Exercise: Transcribe the passage on creation myths word for word, starting at the words "Interesting. So Karen" and stopping after "is no myth.".

Text:

In the ancient world, a cosmology was not regarded as factual but was primarily therapeutic; it was recited when people needed an infusion of that mysterious power that had—somehow—brought something out of primal nothingness: at a sickbed, a coronation or during a political crisis. Some cosmologies taught people how to unlock their own creativity, others made them aware of the struggle required to maintain social and political order. The Genesis creation hymn, written during the Israelites' exile in Babylonia in the 6th century BC, was a gentle polemic against Babylonian religion. Its vision of an ordered universe where everything had its place was probably consoling to a displaced people, though—as we can see in the Bible—some of the exiles preferred a more aggressive cosmology.
Interesting. So Karen actually says that we need it because it is comforting or helpful. But I also think that people needed a creation myth because of their limited knowledge. If myth replaces knowledge however artful the results of creativity based on that myth .... it is still myth ... not true. I wonder if it is not really a matter of allowing people a perception. Like the famous Guernica painting of Salvador Dali. no one would argue it is a truthful representation. The way it is created is ... is ugly, eggregious, hateful, appaling and yet .... beautifull in it's own right. But Guernica is no myth.

Records from a data source
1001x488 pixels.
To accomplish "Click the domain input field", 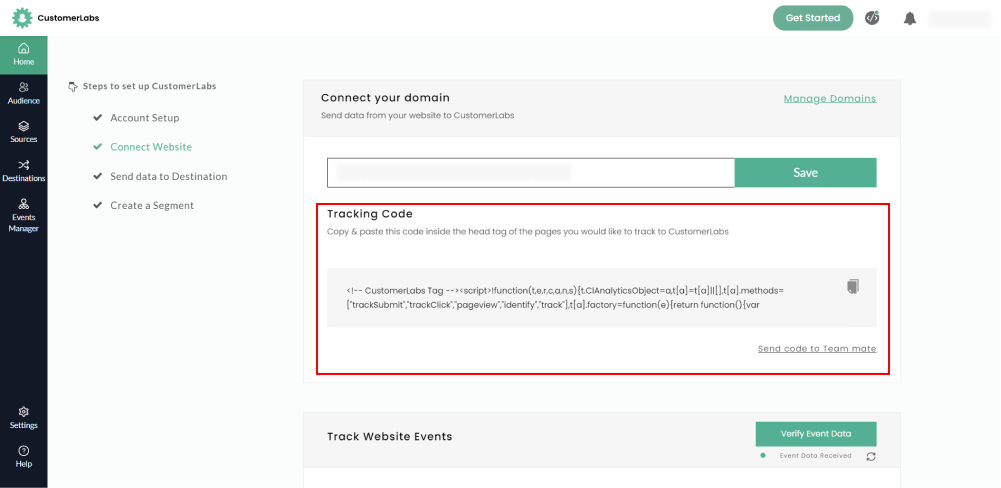I will pyautogui.click(x=530, y=172).
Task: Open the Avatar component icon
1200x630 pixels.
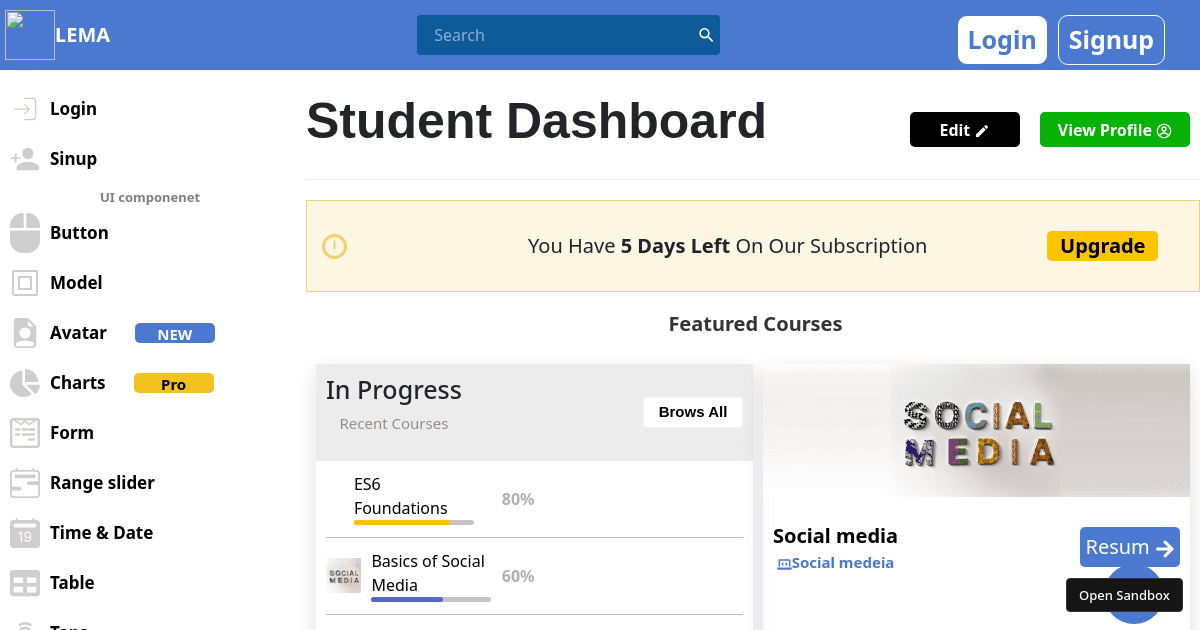Action: tap(24, 332)
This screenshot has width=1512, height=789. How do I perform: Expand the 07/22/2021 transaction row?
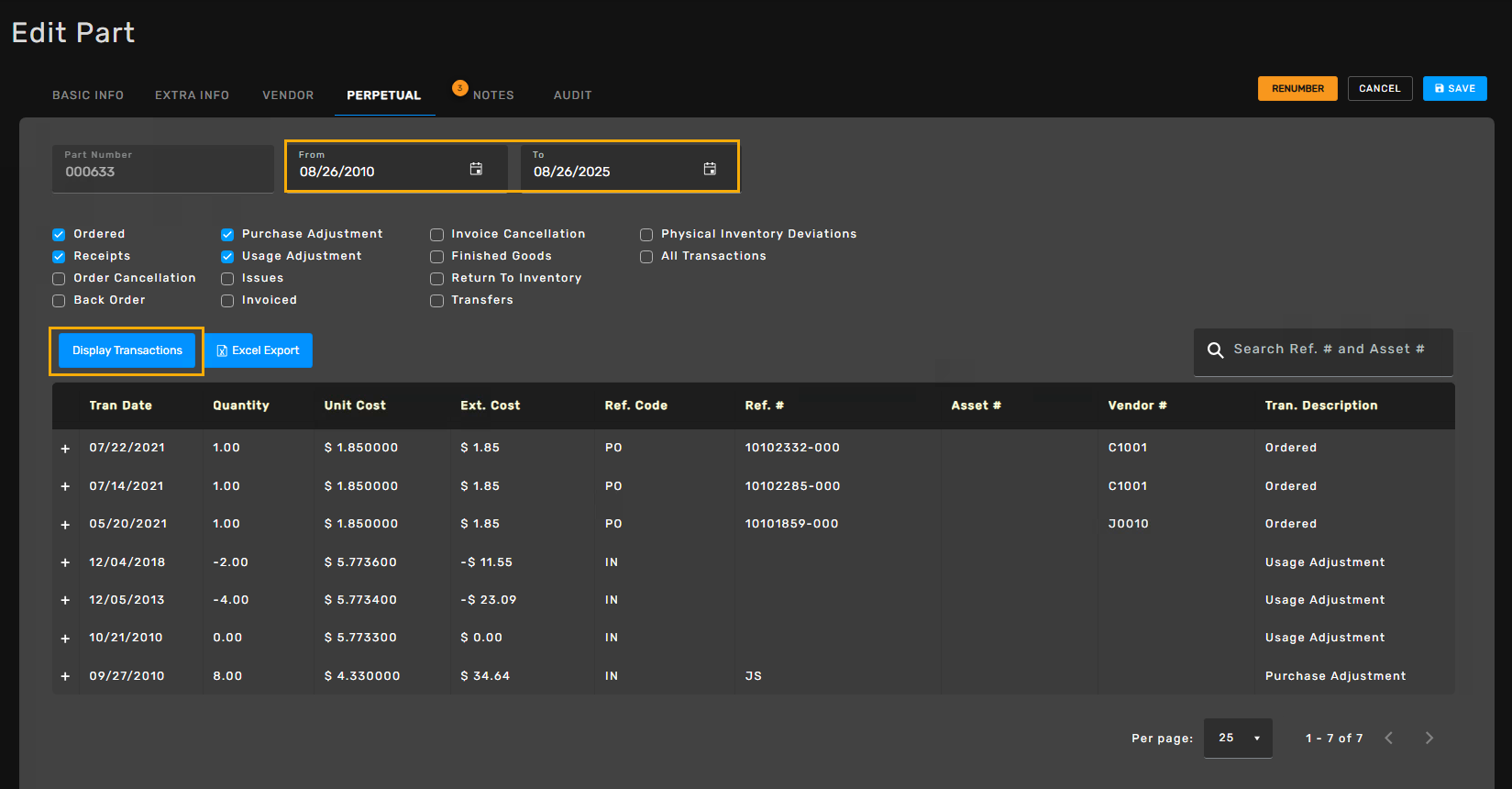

Answer box:
Interesting. So Karen actually says that we need it because it is comforting or helpful. But I also think that people needed a creation myth because of their limited knowledge. If myth replaces knowledge however artful the results of creativity based on that myth .... it is still myth ... not true. I wonder if it is not really a matter of allowing people a perception. Like the famous Guernica painting of Salvador Dali. no one would argue it is a truthful representation. The way it is created is ... is ugly, eggregious, hateful, appaling and yet .... beautifull in it's own right. But Guernica is no myth.